33 of 33 people found the following review helpful:
4.0 out of 5 stars
Very good book, despite some muddled spots, March 20, 2008
This review is from: PHP Objects, Patterns, and Practice (Paperback)
I've owned PHP Objects, Patterns, and Practice for over a year, and it's still one of those books I go back to. It's a well written, generally well executed book on what constitutes Object Oriented Programming in the PHP5 environment.
First, the good news:
This book is a crash course on OOP design and thought. It borrows heavily from two monumentous texts in the field - the Gang of Four's book, and Java Enterprise Patterns - and condences their essences into an easy to swallow form. The basics are all here: how to create well designed classes, how to instantiate objects, etc. There's a hidden gem in the introductory portion of the book: the Reflection API. This API is built into PHP, and gives the coder unparalleled access to the guts of the classes and objects in a given project. It definitely has its uses.
The patterns are all generally useful, with the only exception perhaps being the Interpreter pattern. I'm just not convinced that creating one's own command line interface syntax is necessary, given that PHP projects aren't usually interactive.
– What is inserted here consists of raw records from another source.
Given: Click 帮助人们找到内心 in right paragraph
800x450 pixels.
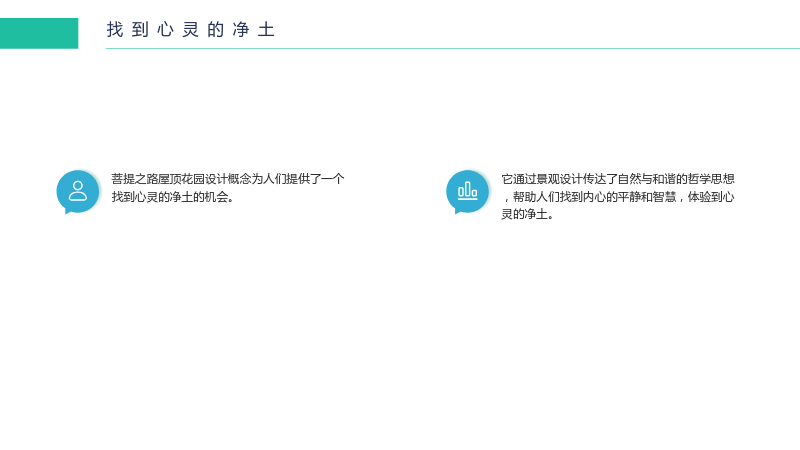Looking at the screenshot, I should 559,197.
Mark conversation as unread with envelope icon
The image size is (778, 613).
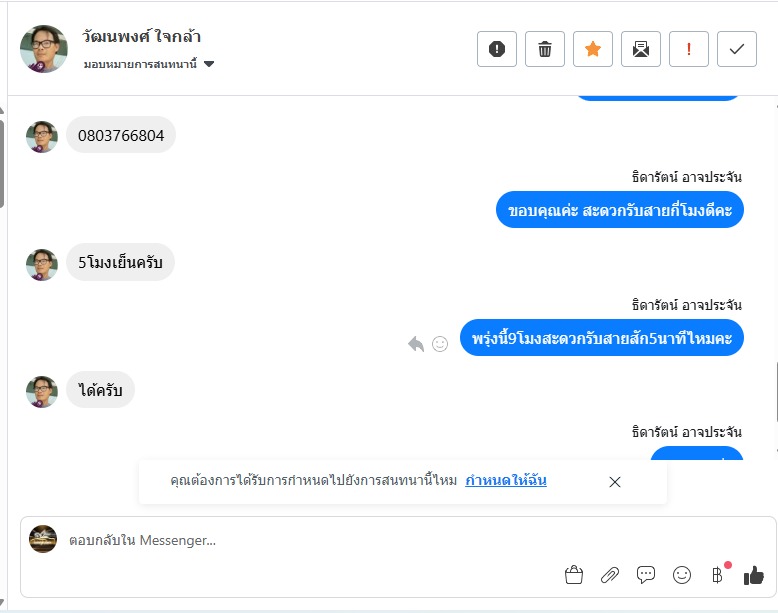pos(641,49)
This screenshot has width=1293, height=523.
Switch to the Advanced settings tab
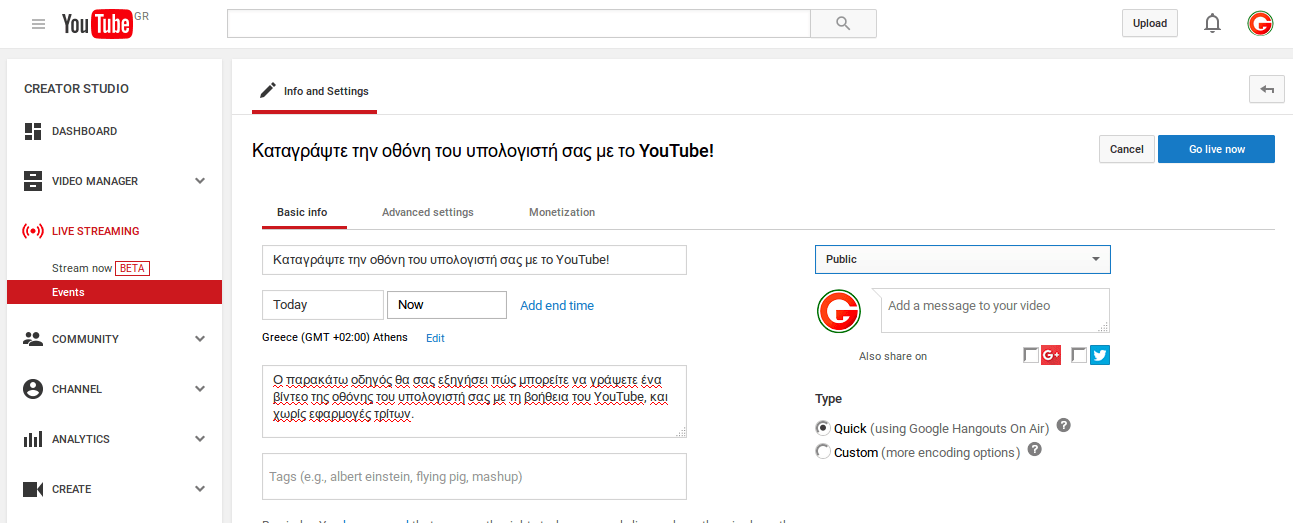coord(427,212)
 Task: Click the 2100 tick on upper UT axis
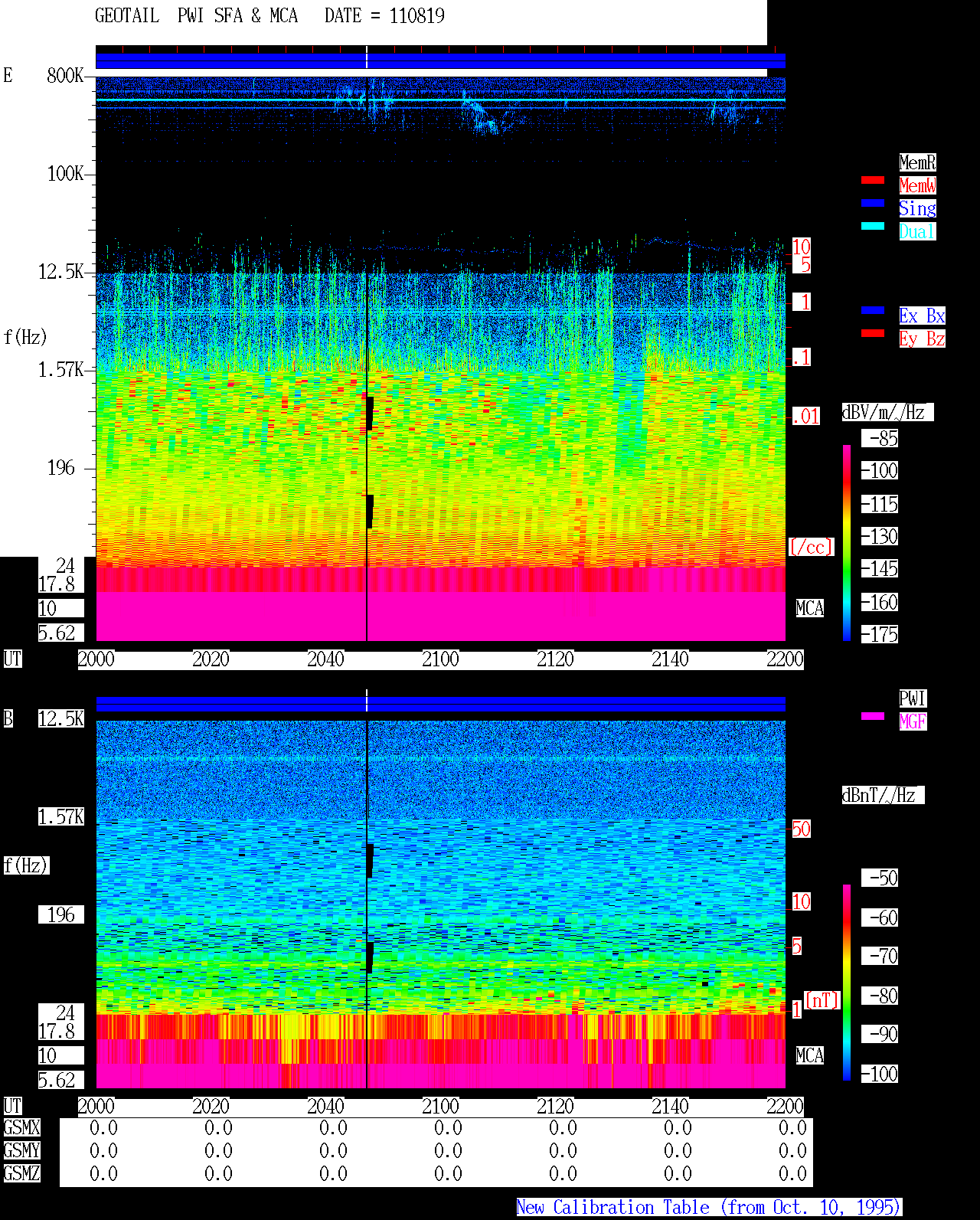tap(440, 659)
It seems like something best left to an appendex, or extra web content.
Now, for the bad news:
Some sections of the book, especially some of the code examples, could've used a better editor. Small things, the kinds of things that can trip up inexperienced coders, crop up. Using private properties instead of protected. Using the wrong variable name between examples. That sort of thing.
There's also a lack of a satisfying conclusion, so-to-speak. Zandstra himself claims that generating objects is perhaps the hardest thing to demonstrate. Yet, most of his examples (excepting the patterns late in the book) are canned. Objects and classes exist only to drive the theory behind a pattern home. Few real world examples are given. Admittedly, some patterns are simple to transfer to a real project, but concrete examples of that nature could serve to further cement his point. For example, it's not difficult to see how the Composite pattern would work well for dealing with an XML document, but would there ever be a need for a Visitor object to act on one?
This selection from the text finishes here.